Closed ewagner70 closed 3 months ago
Uneducated guess:
chunk_frames=np.frombuffer(b''.join(frames), dtype=np.float32) / 32768.0
Uneducated guess:
chunk_frames=np.frombuffer(b''.join(frames), dtype=np.float32) / 32768.0
no, would have wondered if that would work ... did you try it on your own? both codes should work out-of-the-box with the 2nd one producing ok results, but the combination of the javascript/python-backend only recognizes "Bye" although never mentioned. It seems like that
Try to save audio to a file and look at the differences.
...did you try it on your own?
Of course not. Uneducated guess - An arbitrary guess with no particular reasoning behind it.
Try to save audio to a file and look at the differences.

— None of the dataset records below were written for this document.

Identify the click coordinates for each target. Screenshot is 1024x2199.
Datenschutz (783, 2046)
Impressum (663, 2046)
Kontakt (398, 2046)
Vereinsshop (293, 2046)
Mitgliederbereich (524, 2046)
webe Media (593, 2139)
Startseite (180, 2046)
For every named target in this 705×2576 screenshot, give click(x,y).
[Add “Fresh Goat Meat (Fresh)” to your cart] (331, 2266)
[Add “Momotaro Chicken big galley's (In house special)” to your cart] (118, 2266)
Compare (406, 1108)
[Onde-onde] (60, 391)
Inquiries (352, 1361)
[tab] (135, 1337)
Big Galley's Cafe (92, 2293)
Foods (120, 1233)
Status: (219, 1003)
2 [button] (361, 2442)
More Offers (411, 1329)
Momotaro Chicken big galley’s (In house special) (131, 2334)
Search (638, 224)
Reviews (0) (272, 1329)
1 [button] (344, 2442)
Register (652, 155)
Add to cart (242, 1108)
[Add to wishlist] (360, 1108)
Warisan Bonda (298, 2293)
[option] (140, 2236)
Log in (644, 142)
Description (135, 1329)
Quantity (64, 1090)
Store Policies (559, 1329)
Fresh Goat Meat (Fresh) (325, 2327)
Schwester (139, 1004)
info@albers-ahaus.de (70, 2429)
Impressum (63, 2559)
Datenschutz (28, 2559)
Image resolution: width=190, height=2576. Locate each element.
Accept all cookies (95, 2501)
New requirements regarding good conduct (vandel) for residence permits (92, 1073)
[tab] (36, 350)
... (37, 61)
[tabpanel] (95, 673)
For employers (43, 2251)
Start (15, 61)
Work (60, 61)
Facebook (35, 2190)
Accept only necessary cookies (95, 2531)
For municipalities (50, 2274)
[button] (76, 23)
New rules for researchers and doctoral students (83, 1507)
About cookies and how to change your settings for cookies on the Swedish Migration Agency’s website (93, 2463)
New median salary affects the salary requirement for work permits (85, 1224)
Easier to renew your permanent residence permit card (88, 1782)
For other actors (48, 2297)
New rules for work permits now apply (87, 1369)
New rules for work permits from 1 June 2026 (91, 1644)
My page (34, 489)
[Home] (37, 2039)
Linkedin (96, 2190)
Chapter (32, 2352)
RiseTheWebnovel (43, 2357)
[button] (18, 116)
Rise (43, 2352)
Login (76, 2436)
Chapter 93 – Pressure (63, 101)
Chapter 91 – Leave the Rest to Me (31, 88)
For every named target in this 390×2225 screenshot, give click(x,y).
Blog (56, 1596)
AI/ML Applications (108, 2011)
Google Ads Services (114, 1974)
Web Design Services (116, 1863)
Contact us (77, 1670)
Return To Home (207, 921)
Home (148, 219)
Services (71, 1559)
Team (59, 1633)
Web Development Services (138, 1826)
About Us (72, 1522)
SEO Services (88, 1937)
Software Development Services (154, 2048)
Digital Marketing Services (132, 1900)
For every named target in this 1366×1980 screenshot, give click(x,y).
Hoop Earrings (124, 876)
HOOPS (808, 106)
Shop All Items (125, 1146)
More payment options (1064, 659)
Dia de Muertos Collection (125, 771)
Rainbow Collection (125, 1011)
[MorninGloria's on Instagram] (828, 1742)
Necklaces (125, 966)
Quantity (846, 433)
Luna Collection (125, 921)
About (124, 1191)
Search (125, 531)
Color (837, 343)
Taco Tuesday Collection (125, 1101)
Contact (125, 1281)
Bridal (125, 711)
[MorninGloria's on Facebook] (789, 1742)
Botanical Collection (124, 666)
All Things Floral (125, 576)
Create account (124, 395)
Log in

that's tricky as I use microphone and all I get is a byte-stream of float32 structure. It is obviously hard to find a solution, which streams audio from a web-page to a python-backend via websockets (or anything else like SignalR, etc.). Either I'm blind/too stupid for google searches or there is literally not a single (based on non-deprecated libs/functions) example in the internet. I even tried ChatGPT, but also - nothing ...
Please, let me know if you will find a solution. I have the same problem.
@ewagner70 the reason behind 32768.0
is to normalize array value between -1 & 1
it's a specification on how to represent audio in numerical array
@ewagner70 the reason behind
32768.0
is to normalize array value between -1 & 1it's a specification on how to represent audio in numerical array
the values in the float32array are already between -1 and +1. They also arrive at the python-backend as such ... Is it a different encoding (big/little endian or pcm codec or ... ???)
Hi @ewagner70 , do you have updates ?
Hi @ewagner70 , do you have updates ?
@anbzerc : unfortunately no update as I am at the end of my wisdom ... even the faster_whisper guys obviously don't know what's the difference between the javascript and python libs ... it would be really helpful, if one of the colleagues provide a sample code where javascript picks up the audio-chunks and transfer them to a python-backend for faster_whisper transcription ... the issue that obviously no one (?!) can resolve that is hindering many use cases where more than one person shall use such a solution.
:sob: . Thanks for the answer
@ewagner70 @anbzerc You can try to use web RTC with aiortc on the Python backend. AioRTC handles the conversion of raw audio packets to av.AudioFrame (from PyAV). Because with WebSockets you need to handle this conversion by your self. You need to know about codecs, bitrate and so on.
@ewagner70 @anbzerc You can try to use web RTC with aiortc on the Python backend. AioRTC handles the conversion of raw audio packets to av.AudioFrame (from PyAV). Because with WebSockets you need to handle this conversion by your self. You need to know about codecs, bitrate and so on.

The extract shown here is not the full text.